[SELECTED EXTRACT]
[Start of Attachment]

Creating a searchable index of the National Jukebox#
Extracting text from audio and indexing it with BigQuery DataFrames
Tim Swena (formerly, Swast)
swast@google.com
https://vis.social/@timswast on Mastodon
This notebook lives in
https://github.com/tswast/code-snippets
at https://github.com/tswast/code-snippets/blob/main/2025/national-jukebox/transcribe_songs.ipynb
To follow along, you’ll need a Google Cloud project
Go to https://cloud.google.com/free to start a free trial.
The National Jukebox is a project of the USA Library of Congress to provide access to thousands of acoustic sound recordings from the very earliest days of the commercial record industry.
Learn more at https://www.loc.gov/collections/national-jukebox/about-this-collection/

To search the National Jukebox, we combine powerful features of BigQuery:
Integrations with multi-modal AI models to extract information from unstructured data, in this case audio files.
https://cloud.google.com/bigquery/docs/multimodal-data-dataframes-tutorial
Vector search to find similar text using embedding models.
https://cloud.google.com/bigquery/docs/vector-index-text-search-tutorial
BigQuery DataFrames to use Python instead of SQL.
https://cloud.google.com/bigquery/docs/bigquery-dataframes-introduction
Getting started with BigQuery DataFrames (bigframes)#
Install the bigframes package.

[End of Attachment]

[PROBLEMS AND TASKS]
a) Answer from the National Jukebox notebook text:
(i) Which organization runs the National Jukebox project?
(ii) What does a reader need in order to follow along?
(iii) What does vector search use to find similar text?
b) Extend the National Jukebox notebook text past its last line, beginning with the bigframes install step.

[EXERCISE DATA]
[Start of Attachment]

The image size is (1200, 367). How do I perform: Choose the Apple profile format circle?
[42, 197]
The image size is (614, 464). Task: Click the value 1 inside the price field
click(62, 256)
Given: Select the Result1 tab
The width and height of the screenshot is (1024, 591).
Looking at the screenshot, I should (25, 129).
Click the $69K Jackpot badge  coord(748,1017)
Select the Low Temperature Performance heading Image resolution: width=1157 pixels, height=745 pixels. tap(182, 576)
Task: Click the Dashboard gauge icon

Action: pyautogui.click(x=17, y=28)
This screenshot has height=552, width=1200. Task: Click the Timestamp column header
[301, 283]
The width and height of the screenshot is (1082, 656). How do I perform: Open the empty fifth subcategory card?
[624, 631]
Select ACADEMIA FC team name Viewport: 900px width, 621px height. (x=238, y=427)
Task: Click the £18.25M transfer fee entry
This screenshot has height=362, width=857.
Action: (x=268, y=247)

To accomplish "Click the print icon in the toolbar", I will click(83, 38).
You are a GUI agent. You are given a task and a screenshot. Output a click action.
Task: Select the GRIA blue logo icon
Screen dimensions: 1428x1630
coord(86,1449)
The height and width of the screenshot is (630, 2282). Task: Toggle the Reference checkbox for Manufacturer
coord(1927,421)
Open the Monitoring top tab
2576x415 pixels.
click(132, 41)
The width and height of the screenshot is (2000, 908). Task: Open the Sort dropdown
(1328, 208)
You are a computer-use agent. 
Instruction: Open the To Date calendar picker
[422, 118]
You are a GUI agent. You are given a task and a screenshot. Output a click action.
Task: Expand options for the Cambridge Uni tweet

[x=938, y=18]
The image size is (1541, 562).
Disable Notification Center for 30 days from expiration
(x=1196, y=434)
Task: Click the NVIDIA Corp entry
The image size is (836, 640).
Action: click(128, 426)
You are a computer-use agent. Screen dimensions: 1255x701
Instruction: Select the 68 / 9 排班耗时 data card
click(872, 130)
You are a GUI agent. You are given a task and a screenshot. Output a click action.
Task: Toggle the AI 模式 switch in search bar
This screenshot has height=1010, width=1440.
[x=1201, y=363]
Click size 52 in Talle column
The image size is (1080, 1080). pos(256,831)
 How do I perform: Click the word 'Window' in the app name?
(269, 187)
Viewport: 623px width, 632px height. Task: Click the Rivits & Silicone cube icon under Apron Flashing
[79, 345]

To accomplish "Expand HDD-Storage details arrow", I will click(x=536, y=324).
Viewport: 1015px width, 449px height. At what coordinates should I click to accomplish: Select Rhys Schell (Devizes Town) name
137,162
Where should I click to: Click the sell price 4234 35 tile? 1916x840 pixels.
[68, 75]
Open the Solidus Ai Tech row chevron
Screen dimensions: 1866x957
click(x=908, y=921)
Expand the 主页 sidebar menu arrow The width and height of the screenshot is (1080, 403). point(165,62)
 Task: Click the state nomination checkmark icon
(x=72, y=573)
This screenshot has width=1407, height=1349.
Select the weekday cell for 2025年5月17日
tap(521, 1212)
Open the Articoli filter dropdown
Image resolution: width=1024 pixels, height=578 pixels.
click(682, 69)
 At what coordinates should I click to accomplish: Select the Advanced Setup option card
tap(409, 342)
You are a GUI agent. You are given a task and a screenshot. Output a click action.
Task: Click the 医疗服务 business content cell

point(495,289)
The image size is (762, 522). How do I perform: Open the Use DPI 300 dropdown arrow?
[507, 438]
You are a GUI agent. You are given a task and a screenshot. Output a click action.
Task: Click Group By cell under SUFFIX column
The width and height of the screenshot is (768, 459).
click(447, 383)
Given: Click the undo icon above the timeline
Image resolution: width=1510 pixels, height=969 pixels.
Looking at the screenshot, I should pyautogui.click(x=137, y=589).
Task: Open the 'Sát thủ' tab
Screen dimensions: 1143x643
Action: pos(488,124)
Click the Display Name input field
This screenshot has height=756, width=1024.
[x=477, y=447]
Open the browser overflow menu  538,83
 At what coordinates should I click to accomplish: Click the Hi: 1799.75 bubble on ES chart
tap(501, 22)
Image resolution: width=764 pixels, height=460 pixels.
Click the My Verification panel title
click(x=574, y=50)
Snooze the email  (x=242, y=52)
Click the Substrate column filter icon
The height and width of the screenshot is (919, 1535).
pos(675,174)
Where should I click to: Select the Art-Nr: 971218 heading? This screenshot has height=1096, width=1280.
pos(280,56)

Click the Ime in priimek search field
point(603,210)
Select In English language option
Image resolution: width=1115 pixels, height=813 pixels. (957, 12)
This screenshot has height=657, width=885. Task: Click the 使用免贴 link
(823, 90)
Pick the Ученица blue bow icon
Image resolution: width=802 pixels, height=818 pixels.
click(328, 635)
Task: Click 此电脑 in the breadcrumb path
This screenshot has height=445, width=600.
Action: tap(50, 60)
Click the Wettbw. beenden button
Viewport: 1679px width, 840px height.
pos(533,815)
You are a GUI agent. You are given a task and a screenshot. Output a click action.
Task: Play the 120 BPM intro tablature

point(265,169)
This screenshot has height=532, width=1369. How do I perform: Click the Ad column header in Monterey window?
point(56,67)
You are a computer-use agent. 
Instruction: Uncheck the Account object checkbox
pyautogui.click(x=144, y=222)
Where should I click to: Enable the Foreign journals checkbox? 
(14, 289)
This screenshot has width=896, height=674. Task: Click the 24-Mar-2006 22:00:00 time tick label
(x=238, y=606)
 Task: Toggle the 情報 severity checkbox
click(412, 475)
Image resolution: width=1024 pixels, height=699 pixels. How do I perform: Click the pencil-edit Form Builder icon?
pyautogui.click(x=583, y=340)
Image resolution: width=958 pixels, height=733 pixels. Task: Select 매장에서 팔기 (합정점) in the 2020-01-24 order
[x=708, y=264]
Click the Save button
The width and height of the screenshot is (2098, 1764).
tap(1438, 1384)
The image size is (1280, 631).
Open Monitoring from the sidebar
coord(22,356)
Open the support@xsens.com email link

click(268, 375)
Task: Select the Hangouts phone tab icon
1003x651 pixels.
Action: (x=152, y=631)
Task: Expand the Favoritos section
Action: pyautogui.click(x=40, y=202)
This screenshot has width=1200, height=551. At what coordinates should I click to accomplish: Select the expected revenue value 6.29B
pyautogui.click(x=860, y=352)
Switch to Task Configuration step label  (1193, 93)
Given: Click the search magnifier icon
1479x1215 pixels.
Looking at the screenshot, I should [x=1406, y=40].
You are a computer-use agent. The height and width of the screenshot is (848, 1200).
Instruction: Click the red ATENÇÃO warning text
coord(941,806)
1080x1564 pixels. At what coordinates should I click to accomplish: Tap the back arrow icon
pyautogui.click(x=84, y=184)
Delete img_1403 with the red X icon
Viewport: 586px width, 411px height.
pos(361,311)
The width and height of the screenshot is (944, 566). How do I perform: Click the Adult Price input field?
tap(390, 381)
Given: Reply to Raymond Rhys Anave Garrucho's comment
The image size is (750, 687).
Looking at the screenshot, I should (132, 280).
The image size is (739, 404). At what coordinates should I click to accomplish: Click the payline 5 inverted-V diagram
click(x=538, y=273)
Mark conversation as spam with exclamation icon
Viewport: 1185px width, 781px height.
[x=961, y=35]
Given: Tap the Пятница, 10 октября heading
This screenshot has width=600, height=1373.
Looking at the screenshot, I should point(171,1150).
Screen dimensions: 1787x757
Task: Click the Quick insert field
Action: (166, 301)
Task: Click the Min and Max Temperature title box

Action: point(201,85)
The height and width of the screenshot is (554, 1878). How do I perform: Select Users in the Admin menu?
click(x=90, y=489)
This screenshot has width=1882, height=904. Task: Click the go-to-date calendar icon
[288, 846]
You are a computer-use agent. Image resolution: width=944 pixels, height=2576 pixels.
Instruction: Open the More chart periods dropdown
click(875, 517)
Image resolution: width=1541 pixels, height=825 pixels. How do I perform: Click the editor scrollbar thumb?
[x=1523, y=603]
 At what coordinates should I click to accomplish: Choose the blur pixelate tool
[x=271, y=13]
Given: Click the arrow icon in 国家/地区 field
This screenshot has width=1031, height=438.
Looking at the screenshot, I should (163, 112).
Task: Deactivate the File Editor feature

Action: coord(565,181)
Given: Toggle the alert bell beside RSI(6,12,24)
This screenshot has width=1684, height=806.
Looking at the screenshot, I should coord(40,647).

[End of Attachment]

[EXPECTED RESPONSES]
a)
(i) The USA Library of Congress.
(ii) A Google Cloud project.
(iii) Embedding models.

b)
%pip install --upgrade bigframes google-cloud-automl google-cloud-translate google-ai-generativelanguage tensorflow
Important: restart the kernel by going to “Run -> Restart & clear cell outputs” before continuing.
Configure bigframes to use your GCP project. First, go to “Add-ons -> Google Cloud SDK” and click the “Attach” button. Then,
from kaggle_secrets import UserSecretsClient
user_secrets = UserSecretsClient()
user_credential = user_secrets.get_gcloud_credential()
user_secrets.set_tensorflow_credential(user_credential)
import bigframes._config
import bigframes.pandas as bpd
bpd.options.bigquery.location = "US"
# Set to your GCP project ID.
bpd.options.bigquery.project = "swast-scratch"
Reading data#
BigQuery DataFrames can read data from BigQuery, GCS, or even local sources. With engine="bigquery", BigQuery’s distributed processing reads the file without it ever having to reach your local Python environment.
df = bpd.read_json(
"gs://cloud-samples-data/third-party/usa-loc-national-jukebox/jukebox.jsonl",
engine="bigquery",
orient="records",
lines=True,
)
# Use `peek()` instead of `head()` to see arbitrary rows rather than the "first" rows.
df.peek()
df.shape
# For the purposes of a demo, select only a subset of rows.
df = df.sample(n=250)
df.cache()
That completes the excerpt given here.